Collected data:
▶

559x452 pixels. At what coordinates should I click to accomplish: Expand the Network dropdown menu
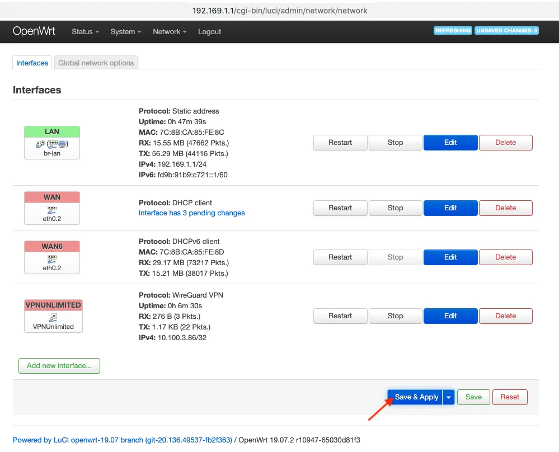coord(170,32)
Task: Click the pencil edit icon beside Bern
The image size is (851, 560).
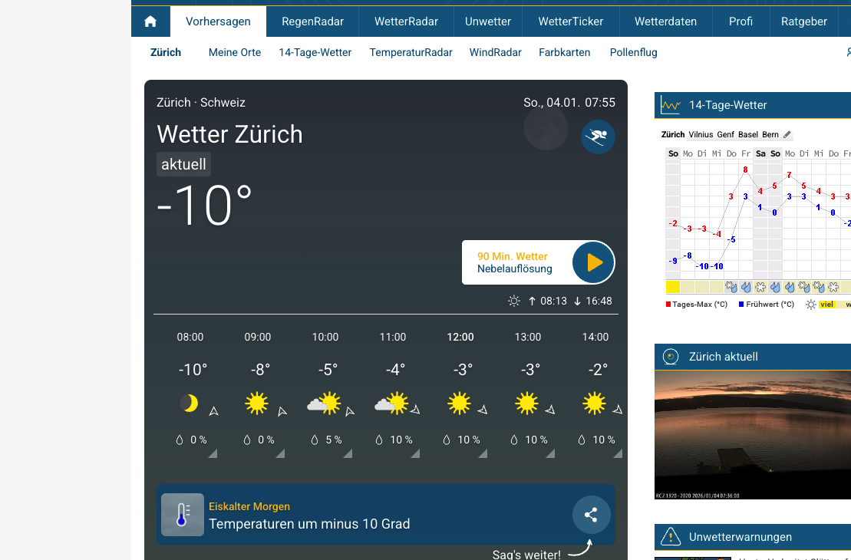Action: (787, 135)
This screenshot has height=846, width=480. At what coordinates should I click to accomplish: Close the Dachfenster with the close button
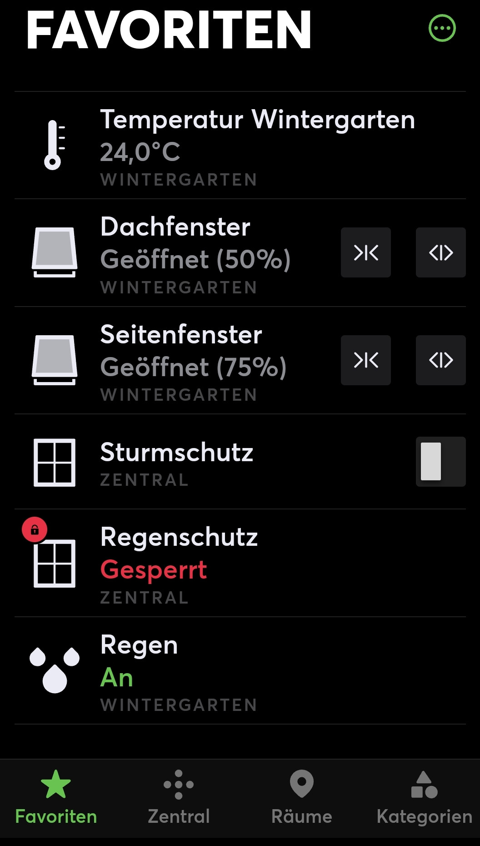pyautogui.click(x=366, y=252)
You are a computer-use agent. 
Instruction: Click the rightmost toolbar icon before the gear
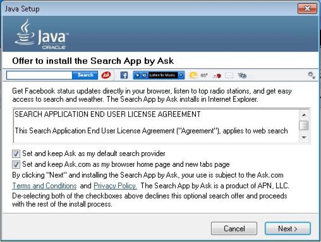click(x=242, y=76)
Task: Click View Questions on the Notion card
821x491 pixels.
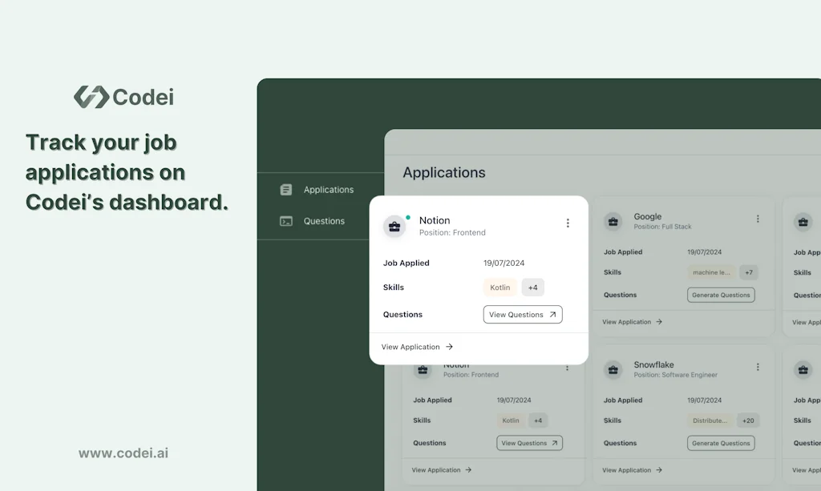Action: pyautogui.click(x=523, y=314)
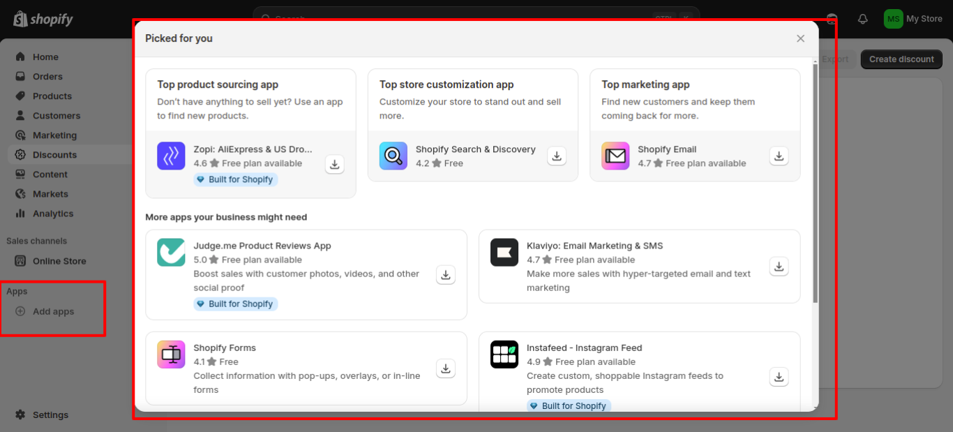Viewport: 953px width, 432px height.
Task: Install the Instafeed Instagram Feed app
Action: 779,376
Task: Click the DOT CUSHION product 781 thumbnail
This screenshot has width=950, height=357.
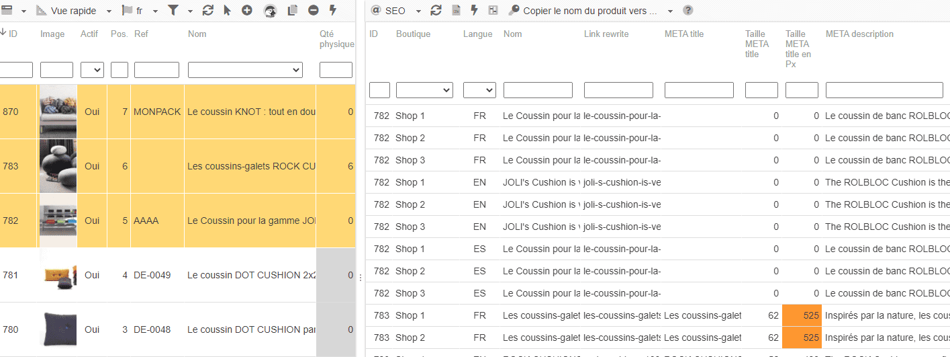Action: pyautogui.click(x=58, y=275)
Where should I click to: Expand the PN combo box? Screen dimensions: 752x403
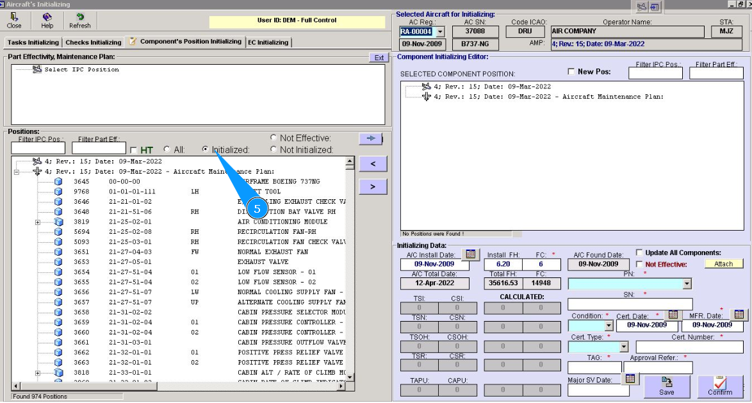pyautogui.click(x=687, y=284)
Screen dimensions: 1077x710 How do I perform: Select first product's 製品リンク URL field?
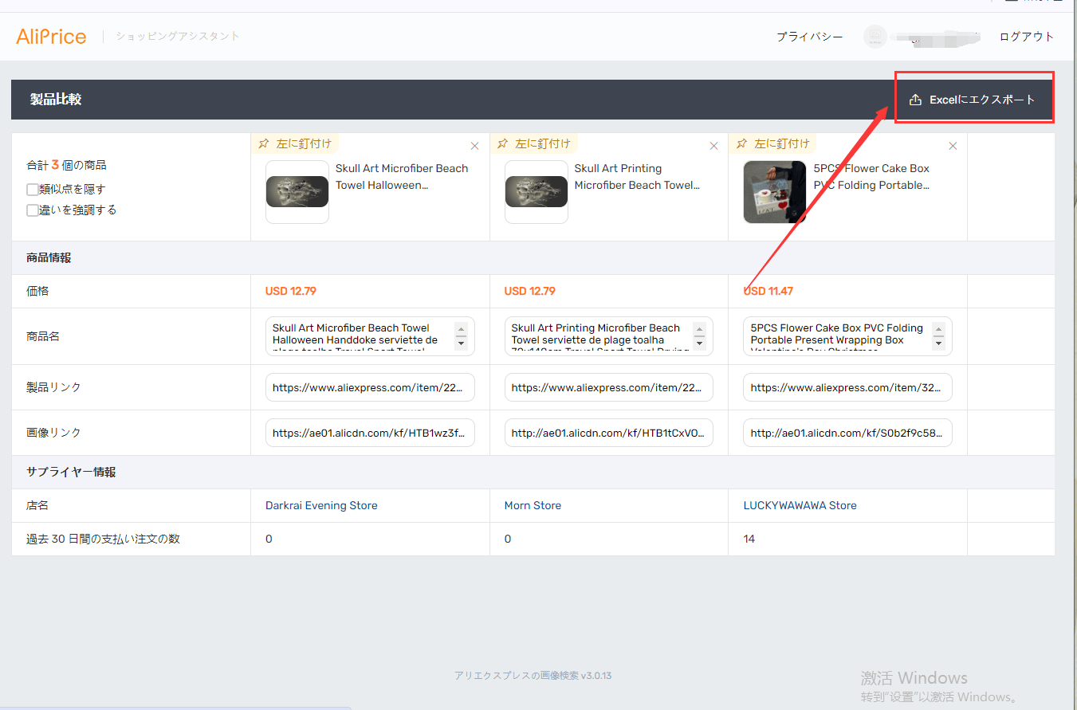coord(370,387)
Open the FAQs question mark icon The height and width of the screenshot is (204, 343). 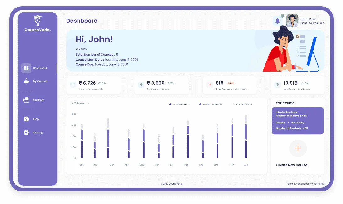[26, 119]
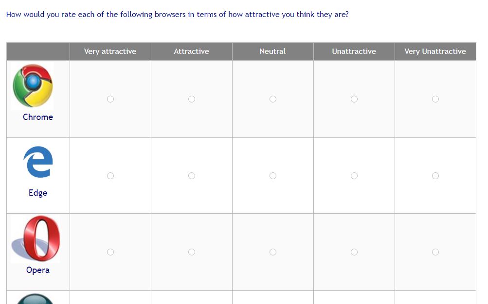Click the Chrome text label
This screenshot has width=488, height=304.
[x=38, y=117]
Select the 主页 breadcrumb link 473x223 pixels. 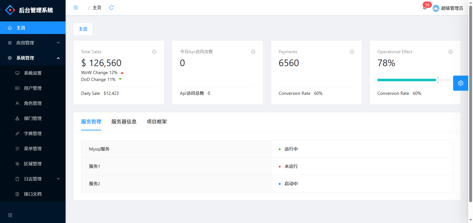point(96,7)
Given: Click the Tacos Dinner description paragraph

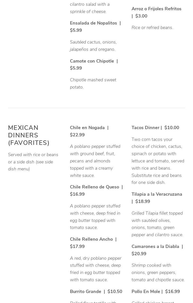Looking at the screenshot, I should (158, 161).
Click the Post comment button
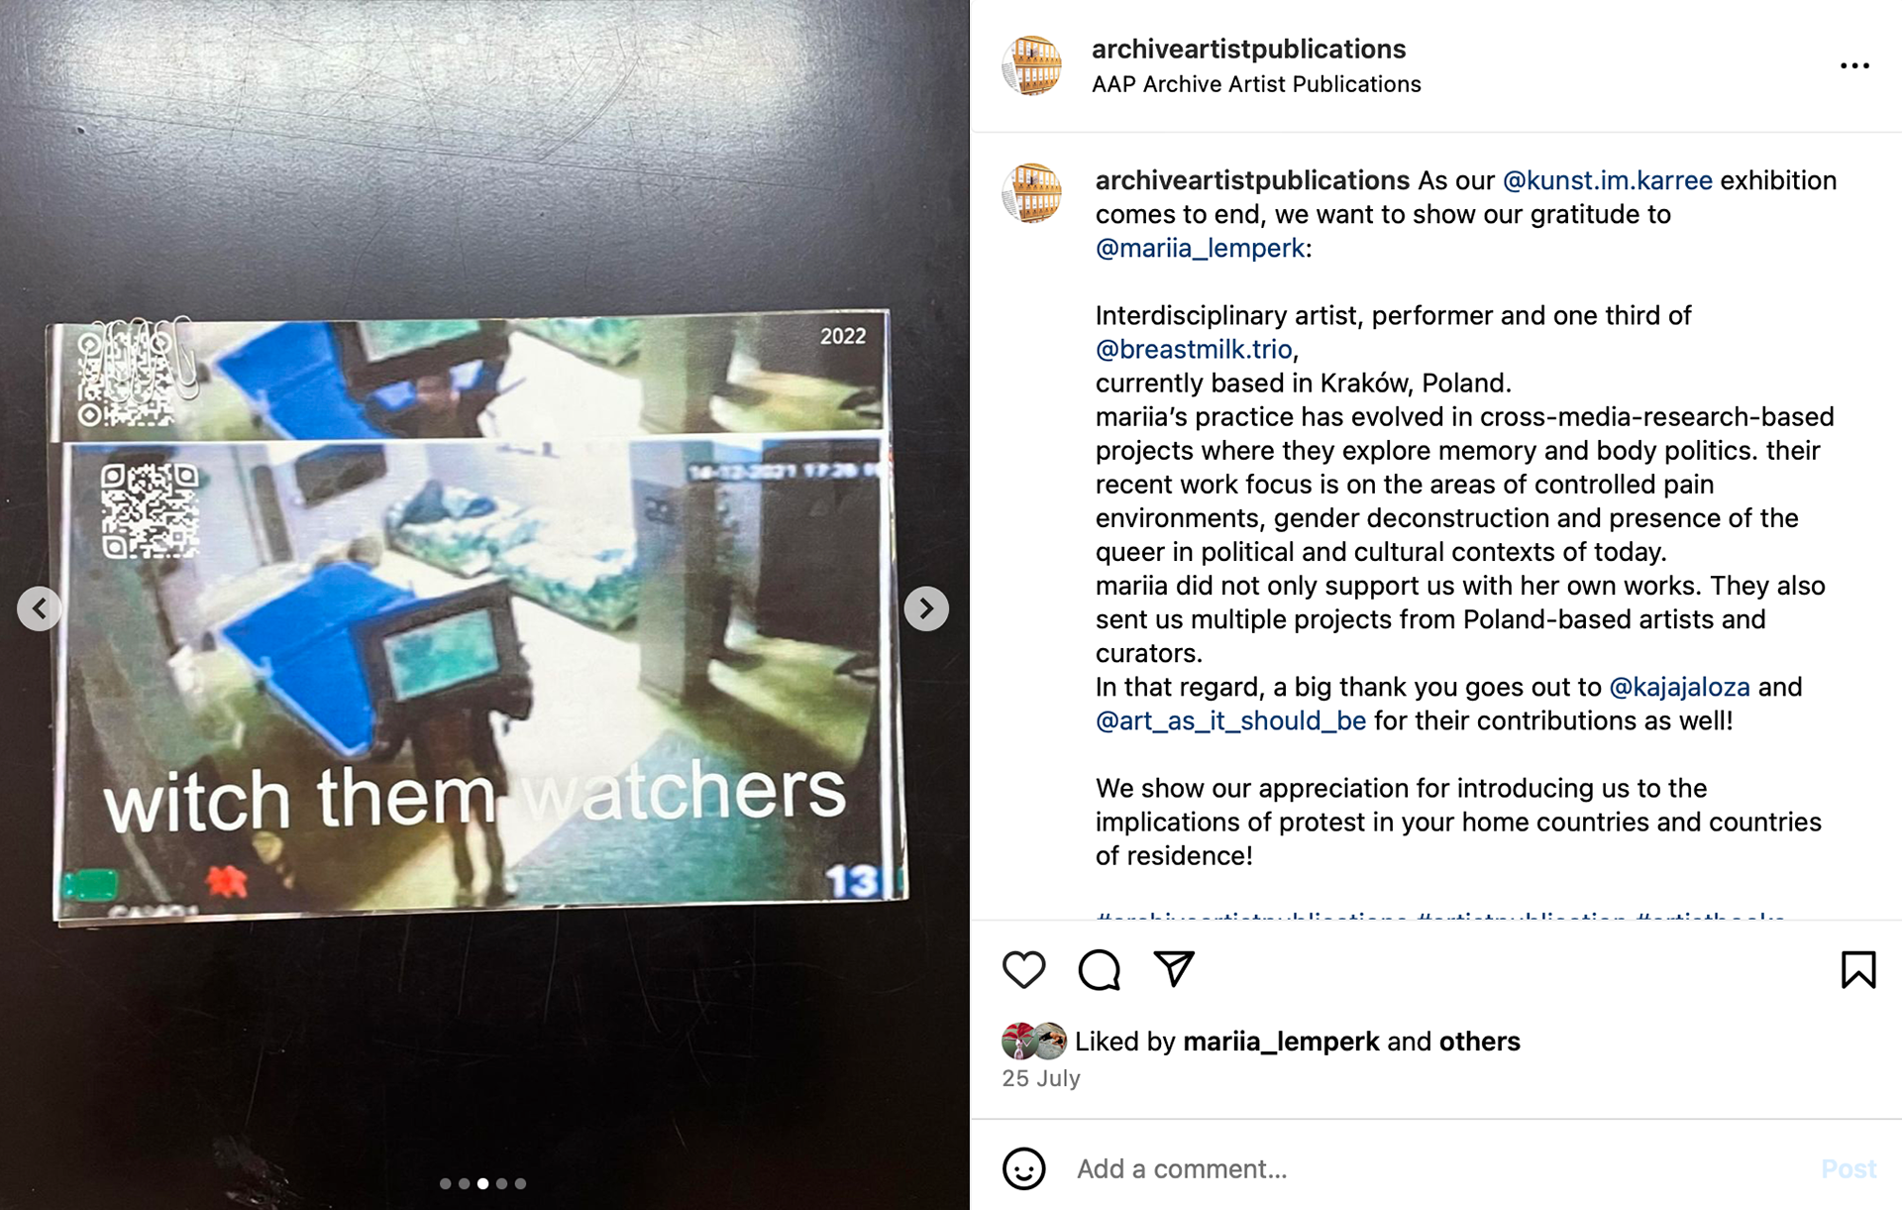The height and width of the screenshot is (1210, 1902). (x=1849, y=1168)
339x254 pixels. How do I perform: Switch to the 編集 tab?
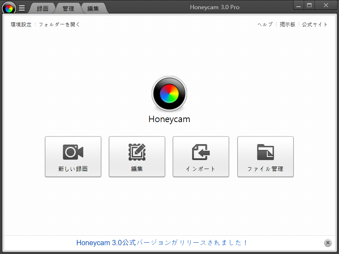coord(94,8)
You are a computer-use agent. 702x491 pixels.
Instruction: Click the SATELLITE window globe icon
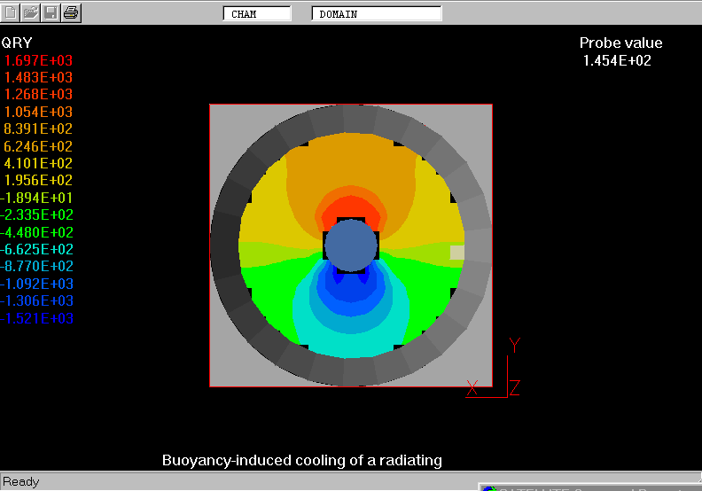pos(488,487)
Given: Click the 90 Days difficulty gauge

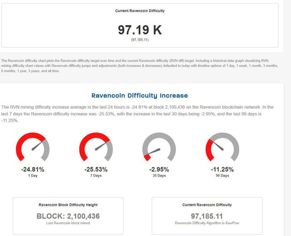Looking at the screenshot, I should [222, 148].
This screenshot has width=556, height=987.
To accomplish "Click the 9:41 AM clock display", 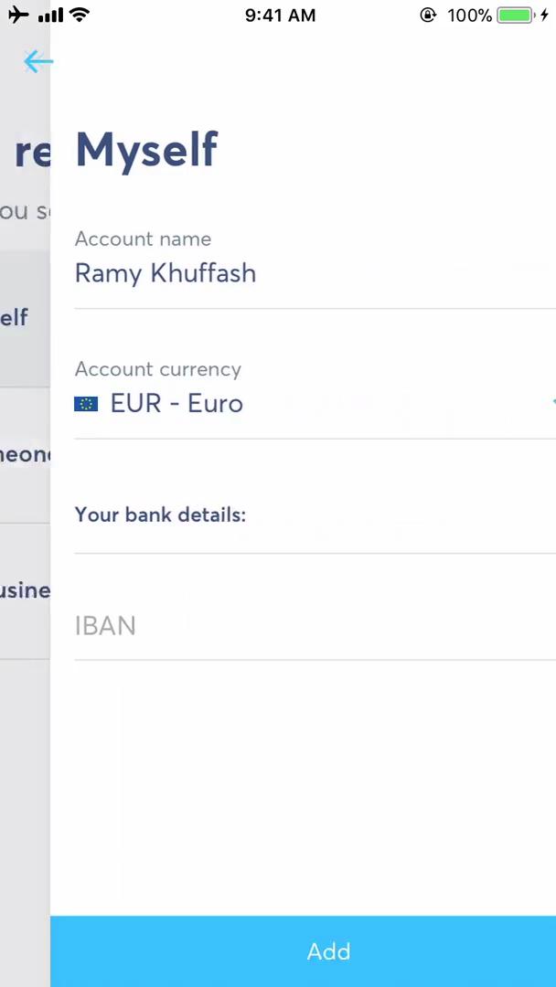I will (x=280, y=15).
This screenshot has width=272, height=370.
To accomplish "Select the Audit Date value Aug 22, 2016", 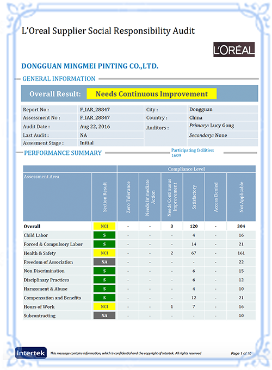I will [95, 127].
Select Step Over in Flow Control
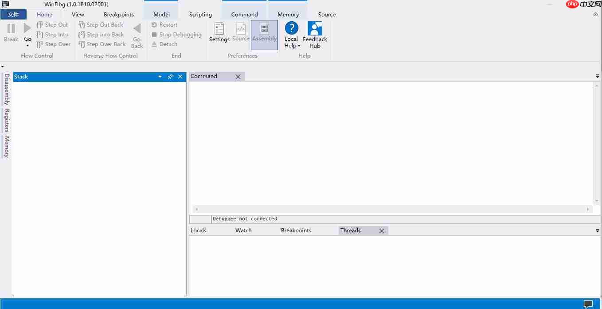Image resolution: width=602 pixels, height=309 pixels. coord(54,44)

◀

- PROBLEM STATEMENT:
Each line that has the word "computer" counts once. How many such lines are in the data? Give the number alone.

- ANSWER FOR THE TASK:
2